[Stored data]
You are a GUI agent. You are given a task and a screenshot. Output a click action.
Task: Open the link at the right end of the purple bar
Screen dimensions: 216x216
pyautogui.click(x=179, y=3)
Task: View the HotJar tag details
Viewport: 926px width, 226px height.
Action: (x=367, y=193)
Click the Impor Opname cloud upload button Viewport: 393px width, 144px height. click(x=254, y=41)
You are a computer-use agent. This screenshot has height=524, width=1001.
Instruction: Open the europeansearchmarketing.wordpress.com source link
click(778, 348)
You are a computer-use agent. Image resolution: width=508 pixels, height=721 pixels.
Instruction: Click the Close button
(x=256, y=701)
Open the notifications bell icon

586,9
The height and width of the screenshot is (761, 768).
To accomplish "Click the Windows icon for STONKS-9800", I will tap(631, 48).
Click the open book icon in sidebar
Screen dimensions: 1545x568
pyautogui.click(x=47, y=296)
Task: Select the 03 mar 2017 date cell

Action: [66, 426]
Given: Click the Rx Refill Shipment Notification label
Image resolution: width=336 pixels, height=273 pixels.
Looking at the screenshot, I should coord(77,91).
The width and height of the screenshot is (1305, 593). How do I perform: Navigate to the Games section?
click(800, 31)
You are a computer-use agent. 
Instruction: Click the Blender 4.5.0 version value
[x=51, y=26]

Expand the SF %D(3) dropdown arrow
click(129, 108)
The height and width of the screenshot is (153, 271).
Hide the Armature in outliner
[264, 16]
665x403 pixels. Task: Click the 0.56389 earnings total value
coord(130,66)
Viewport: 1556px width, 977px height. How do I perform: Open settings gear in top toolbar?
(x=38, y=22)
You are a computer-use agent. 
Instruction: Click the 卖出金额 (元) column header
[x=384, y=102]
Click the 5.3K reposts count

▸ Task to carry out: Reproduce the whole of the records exactly, so that no line differs from the source above.

▸ Finished task:
You are a GUI agent. You are given a task and a screenshot. Output a click action.
Task: Open the link at the right end of the purple bar
Screen dimensions: 216x216
pyautogui.click(x=179, y=3)
Task: View the HotJar tag details
Viewport: 926px width, 226px height.
Action: (x=367, y=193)
Click the Impor Opname cloud upload button Viewport: 393px width, 144px height. click(x=254, y=41)
You are a computer-use agent. This screenshot has height=524, width=1001.
Instruction: Open the europeansearchmarketing.wordpress.com source link
click(778, 348)
You are a computer-use agent. Image resolution: width=508 pixels, height=721 pixels.
Instruction: Click the Close button
(x=256, y=701)
Open the notifications bell icon

586,9
The height and width of the screenshot is (761, 768).
To accomplish "Click the Windows icon for STONKS-9800", I will tap(631, 48).
Click the open book icon in sidebar
Screen dimensions: 1545x568
pyautogui.click(x=47, y=296)
Task: Select the 03 mar 2017 date cell

Action: [66, 426]
Given: Click the Rx Refill Shipment Notification label
Image resolution: width=336 pixels, height=273 pixels.
Looking at the screenshot, I should coord(77,91).
The width and height of the screenshot is (1305, 593). How do I perform: Navigate to the Games section?
click(800, 31)
You are a computer-use agent. 
Instruction: Click the Blender 4.5.0 version value
[x=51, y=26]

Expand the SF %D(3) dropdown arrow
click(129, 108)
The height and width of the screenshot is (153, 271).
Hide the Armature in outliner
[264, 16]
665x403 pixels. Task: Click the 0.56389 earnings total value
coord(130,66)
Viewport: 1556px width, 977px height. How do I perform: Open settings gear in top toolbar?
(x=38, y=22)
You are a computer-use agent. 
Instruction: Click the 卖出金额 (元) column header
[x=384, y=102]
Click the 5.3K reposts count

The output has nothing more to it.